旦那様に腐女子小説家だとバレてはいけない!



 本を嬉々として読むアメリアの様子を見ていたリリーは、不思議に思っていた。ここにきてまだ数ヶ月のアメリアはどちらかと言えば消極的で、あまり動くような人ではなかった。なのに新聞を読みたいと言い出したり、ウィリアムに本を注文して欲しいとお願いをしたりと、ここ数ヶ月見てきたアメリアの様子とは全く違う。
 しかも、女性が新聞や本を読んでいる。平民出身であるリリーからすればその姿は異常にも思えた。
 平民は文字を読める人も少ない。幸い、リリーは十代前半からウォーカー家で侍女として働いていたおかげで文字を読むことはできる。とはいえ、新聞や本を読みたいとは思わず、仕事に関連する文章を読むのが精一杯だった。勉強をしたいという気持ちはあっても、自分の人生においてそこまで役に立たないことを知っているかのように勉強の意欲はそこまで湧かない。
 だから、自分が仕えているアメリアが新聞を読み、小説を楽しそうに読んでいる姿は不思議そのものだった。

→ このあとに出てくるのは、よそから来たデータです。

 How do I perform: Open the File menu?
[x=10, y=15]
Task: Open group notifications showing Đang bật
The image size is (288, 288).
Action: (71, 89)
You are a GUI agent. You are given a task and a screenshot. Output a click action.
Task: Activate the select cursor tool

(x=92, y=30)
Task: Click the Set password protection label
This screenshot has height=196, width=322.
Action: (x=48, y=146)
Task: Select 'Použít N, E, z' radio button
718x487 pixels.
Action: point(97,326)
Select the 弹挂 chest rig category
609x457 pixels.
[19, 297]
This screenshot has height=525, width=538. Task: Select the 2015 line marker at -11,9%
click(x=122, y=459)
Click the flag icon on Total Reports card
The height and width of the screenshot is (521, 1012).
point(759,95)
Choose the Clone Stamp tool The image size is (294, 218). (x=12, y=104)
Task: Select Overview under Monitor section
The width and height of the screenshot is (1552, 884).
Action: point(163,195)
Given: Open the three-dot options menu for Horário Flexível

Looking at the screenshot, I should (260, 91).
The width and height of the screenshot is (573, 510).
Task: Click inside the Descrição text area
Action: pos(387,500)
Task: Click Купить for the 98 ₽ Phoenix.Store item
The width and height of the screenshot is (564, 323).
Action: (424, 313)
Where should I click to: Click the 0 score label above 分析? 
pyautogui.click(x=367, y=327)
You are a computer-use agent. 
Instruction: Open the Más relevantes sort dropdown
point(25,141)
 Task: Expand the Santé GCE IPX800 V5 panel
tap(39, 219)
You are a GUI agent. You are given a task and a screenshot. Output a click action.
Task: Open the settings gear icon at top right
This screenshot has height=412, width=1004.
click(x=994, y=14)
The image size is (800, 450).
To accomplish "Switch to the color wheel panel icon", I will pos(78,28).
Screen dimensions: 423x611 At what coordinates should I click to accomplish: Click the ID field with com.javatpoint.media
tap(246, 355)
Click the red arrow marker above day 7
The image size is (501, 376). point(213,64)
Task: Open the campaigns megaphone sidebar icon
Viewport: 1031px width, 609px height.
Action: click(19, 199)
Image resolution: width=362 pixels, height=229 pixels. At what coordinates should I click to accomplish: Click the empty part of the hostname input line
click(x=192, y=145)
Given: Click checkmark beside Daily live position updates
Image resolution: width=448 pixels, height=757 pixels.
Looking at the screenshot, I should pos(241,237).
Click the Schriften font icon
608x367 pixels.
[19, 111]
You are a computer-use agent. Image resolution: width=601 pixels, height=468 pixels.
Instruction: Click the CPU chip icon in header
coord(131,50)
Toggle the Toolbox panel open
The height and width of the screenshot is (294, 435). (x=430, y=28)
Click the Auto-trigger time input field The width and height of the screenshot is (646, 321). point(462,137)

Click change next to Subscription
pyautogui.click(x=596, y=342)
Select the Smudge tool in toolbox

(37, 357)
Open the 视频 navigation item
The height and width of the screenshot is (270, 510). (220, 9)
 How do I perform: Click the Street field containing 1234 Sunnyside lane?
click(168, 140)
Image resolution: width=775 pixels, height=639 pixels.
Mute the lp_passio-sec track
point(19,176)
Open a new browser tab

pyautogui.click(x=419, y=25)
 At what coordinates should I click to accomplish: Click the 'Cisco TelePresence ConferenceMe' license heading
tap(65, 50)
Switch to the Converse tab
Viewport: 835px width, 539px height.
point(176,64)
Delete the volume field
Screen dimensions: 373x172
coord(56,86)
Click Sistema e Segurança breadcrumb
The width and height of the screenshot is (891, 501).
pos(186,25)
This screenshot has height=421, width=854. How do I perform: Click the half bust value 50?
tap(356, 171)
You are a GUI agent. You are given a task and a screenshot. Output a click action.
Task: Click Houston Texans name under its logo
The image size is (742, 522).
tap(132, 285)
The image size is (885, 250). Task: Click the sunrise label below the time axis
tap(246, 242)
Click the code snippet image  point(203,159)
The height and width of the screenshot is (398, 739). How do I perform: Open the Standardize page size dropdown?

(うなされていたあの日から奥様の様子が変わったような気がするけど……気のせいかしら)

 人が急に変わることは、そんなに珍しくはない。何かの心境の変化があれば徐々に変わっていくものだ。
 リリーはあまり気にしないまま、お茶の用意を始めた。


 … … … … … … …



(……面白かった)

 リリーがお茶を淹れ、それが一杯なくなる頃には一冊の本を読み終えてしまっていた。久しぶりに読んだとはいえ、読むスピードは変わらず早いままだった。
 満足感を覚えながら余韻に浸る。展開が面白く、読んでいる自分が物語の主人公になるような感覚に浸れる内容で、思わずドキドキしながら読み進めていた。
 早く次のを読みたいと思い、積み上げられた本を見たが……あまりにもこれでは、本がかわいそうだった。
 旦那様がこんなに買ってくれるとは思わなかったから本棚なんて用意していない。箱から取り出され、積み上げられただけでは本も傷んでしまう。
 何度も旦那様にお願いをするのは申し訳ないけど、本棚の注文もするべきかしら。それとも、一旦書斎の本棚に入れてもらうべき? でもそれでは、私が読みたい時に大変になってしまう……。
 どうしたものか、と思い悩んでいれば夕食の時間が近づいているらしい。夕食のことを考えれば本を読み続けているわけにはいかない。

(……それにしても、なんで食事を共にしなければならないのかしら)

 お昼は旦那様にも仕事があるから別々だが、朝と夜の食事は一緒に食べることになっている。夫婦としての体裁を守るためだとか言っていたけど、食事を共にしてもあまり話すことすらしないのだからあまり意味がないようにも思える。
 だから正直、旦那様と食事をするのは気が重いし、気まずい。

(でも、そんなこと言っていられないわよね)

 私たちは政略結婚だ。
 しかも、私は援助をしてもらっている側。夫婦としての体裁が云々と言っている食事に対して、共にしたくないと言うのはまた違う話だろう。
 私はため息を一つこぼしながら、食事をするために食堂へと足を運んだ。